MicroRNA profiling of developing and regenerating pancreas reveal post-transcriptional regulation of neurogenin3.

The mammalian pancreas is known to show a remarkable degree of regenerative ability. Several studies until now have demonstrated that the mammalian pancreas can regenerate in normal as well as diabetic conditions. These studies illustrate that pancreatic transcription factors that are seen to be expressed in a temporal fashion during development are re-expressed during regeneration. The only known exception to this is Neurogenin3 (NGN3). Though NGN3 protein, which marks all the pro-endocrine cells during development, is not seen during mouse pancreas regeneration, functional neo-islets are generated by 4 weeks after 70% pancreatectomy. We observed that pancreatic transcription factors upstream of ngn3 showed similar gene expression patterns during development and regeneration. However, gene transcripts of transcription factors immediately downstream of ngn3 (neuroD and nkx2.2) did not show such similarities in expression.
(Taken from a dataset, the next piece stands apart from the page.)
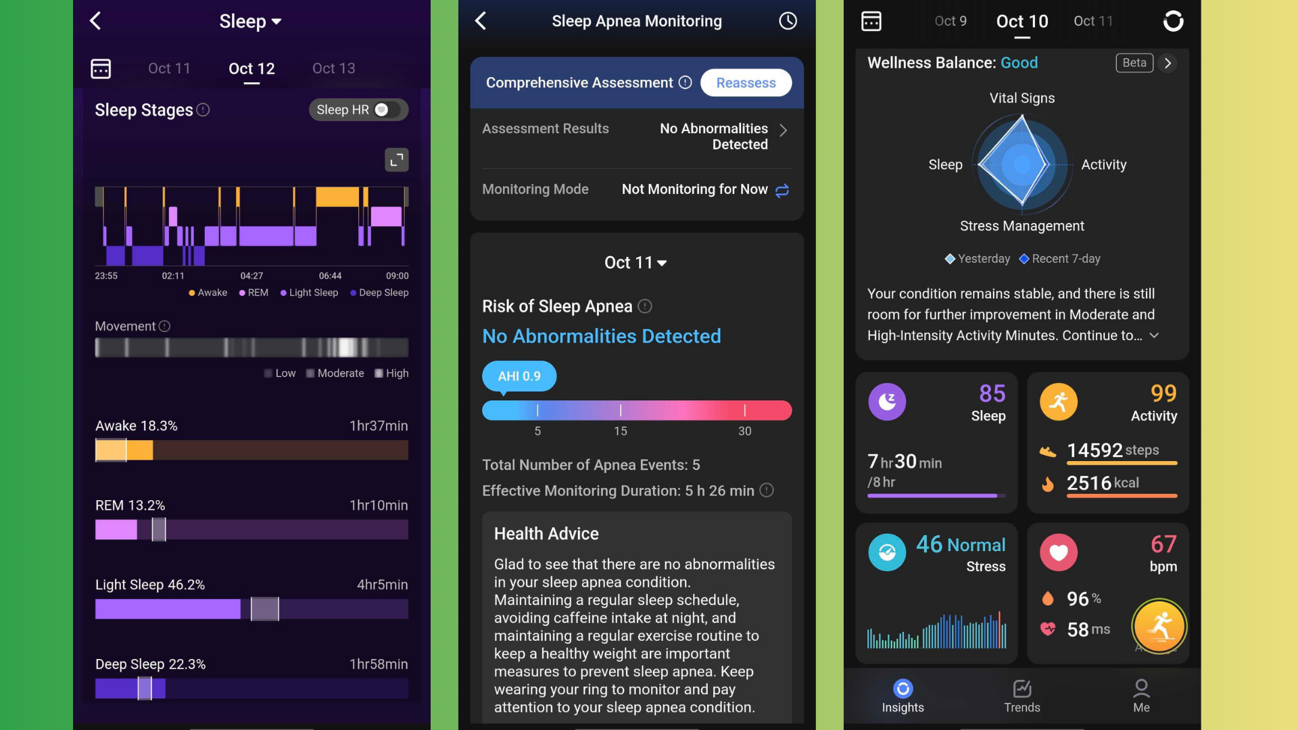Screen dimensions: 1298x730
Task: Tap the Sleep Apnea calendar/history icon
Action: (788, 22)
Since NGN3 protein was not detected at any time point during regeneration, we reasoned that post-transcriptional silencing of ngn3 by microRNAs may be a possible mechanism. We carried out microRNA analysis of 283 known and validated mouse microRNAs during different stages of pancreatic development and regeneration and identified that 4 microRNAs; miR-15a, miR-15b, miR-16 and miR-195, which can potentially bind to ngn3 transcript, are expressed at least 200-fold higher in the regenerating mouse pancreas as compared to embryonic day (e) 10.5 or e 16.5 developing mouse pancreas. Inhibition of these miRNAs in regenerating pancreatic cells using anti-sense miRNA-specific inhibitors, induces expression of NGN3 and its downstream players: neuroD and nkx2.2. Similarly, overexpression of miRNAs targeting ngn3 during pancreas development shows reduction in the number of hormone-producing cells. It appears that during pancreatic regeneration in mice, increased expression of these microRNAs allows endocrine regeneration via an alternate pathway that does not involve NGN3 protein. Our studies on microRNA profiling of developing and regenerating pancreas provide us with better understanding of mechanisms that regulate post-natal islet neogenesis.